▸ **INFORMATION SHOWN**
--- START ---

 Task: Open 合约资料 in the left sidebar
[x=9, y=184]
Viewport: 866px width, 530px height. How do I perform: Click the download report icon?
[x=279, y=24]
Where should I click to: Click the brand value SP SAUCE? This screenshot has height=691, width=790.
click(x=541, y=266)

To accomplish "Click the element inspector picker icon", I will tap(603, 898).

--- END ---
--- START ---

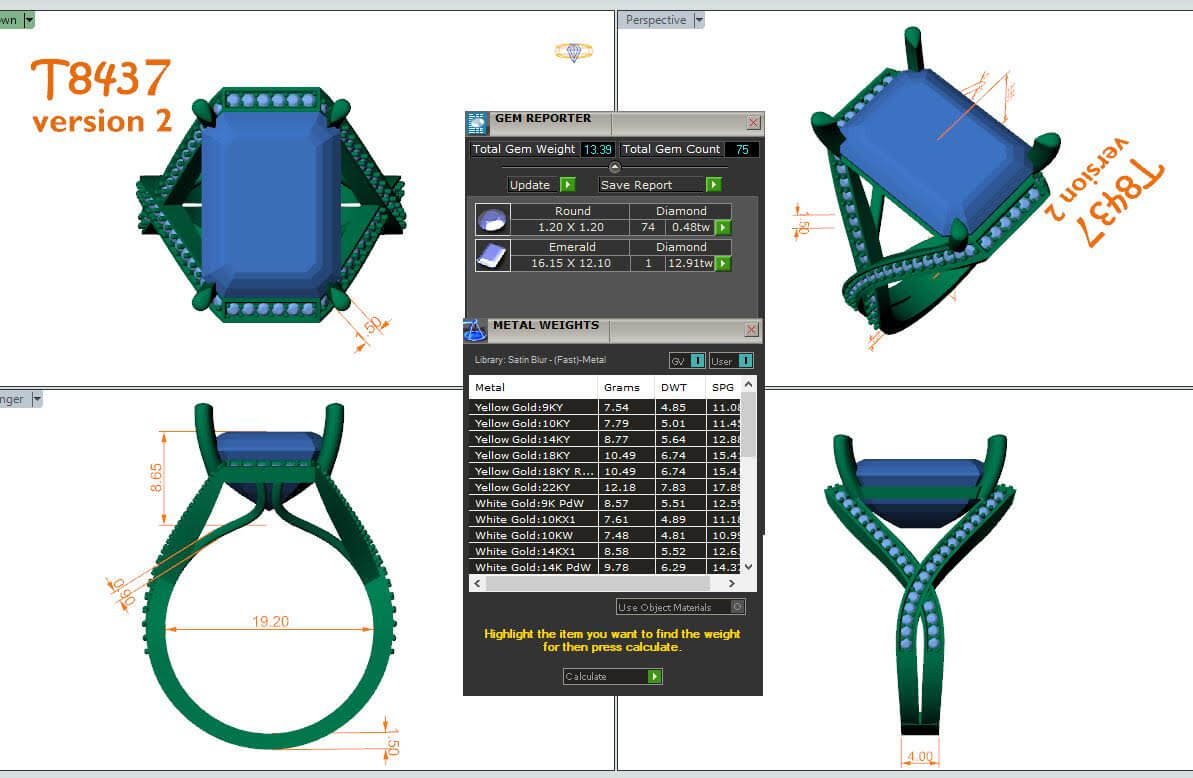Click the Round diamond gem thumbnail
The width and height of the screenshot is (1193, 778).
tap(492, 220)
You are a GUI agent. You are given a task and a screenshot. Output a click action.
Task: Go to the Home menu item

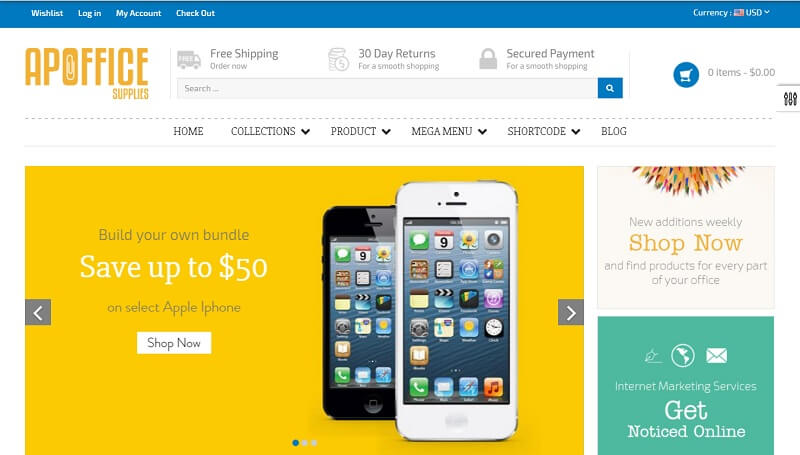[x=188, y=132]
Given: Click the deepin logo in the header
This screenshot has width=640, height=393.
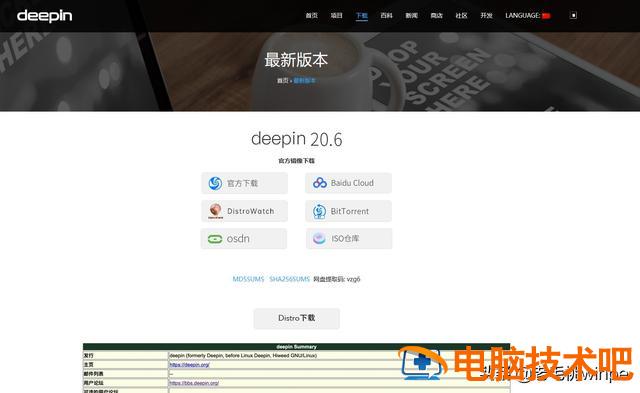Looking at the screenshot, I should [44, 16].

--- END ---
--- START ---

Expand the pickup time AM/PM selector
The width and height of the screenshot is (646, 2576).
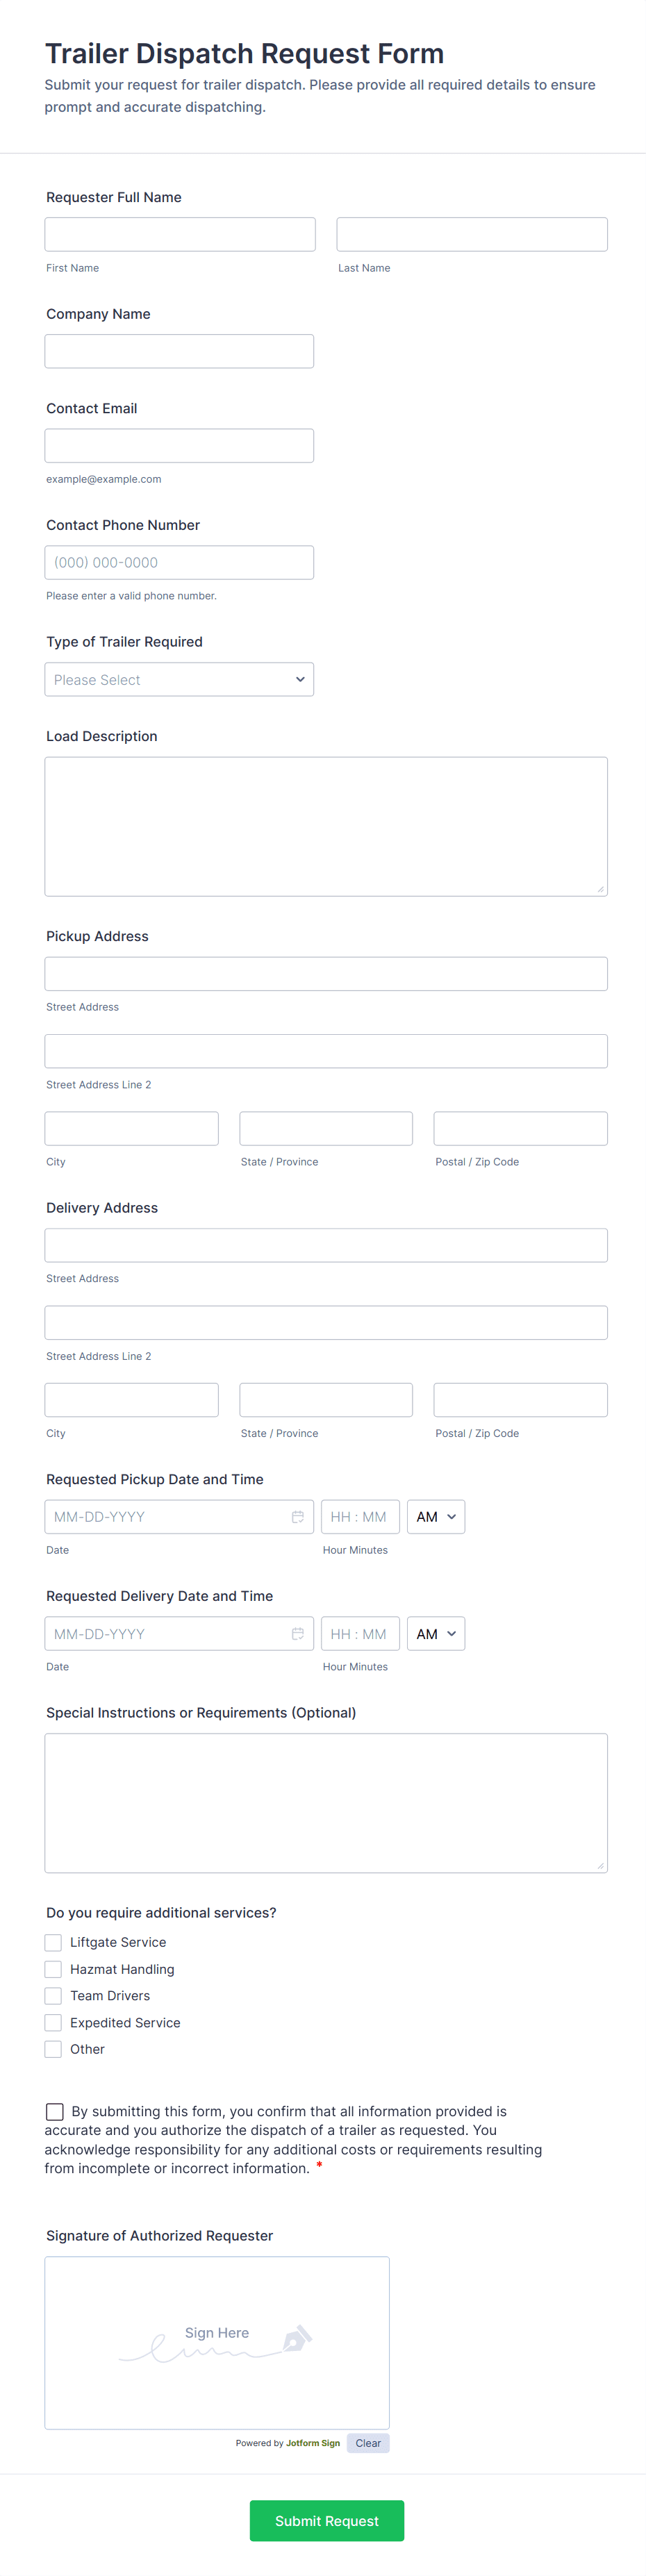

--- END ---

Taking the records above, retype every line from the one with "Expand the pickup time AM/PM selector" down to the one with "The width and height of the screenshot is (646, 2576).", exactly and with nothing else.

▸ **RESPONSE AREA**
Expand the pickup time AM/PM selector
The width and height of the screenshot is (646, 2576).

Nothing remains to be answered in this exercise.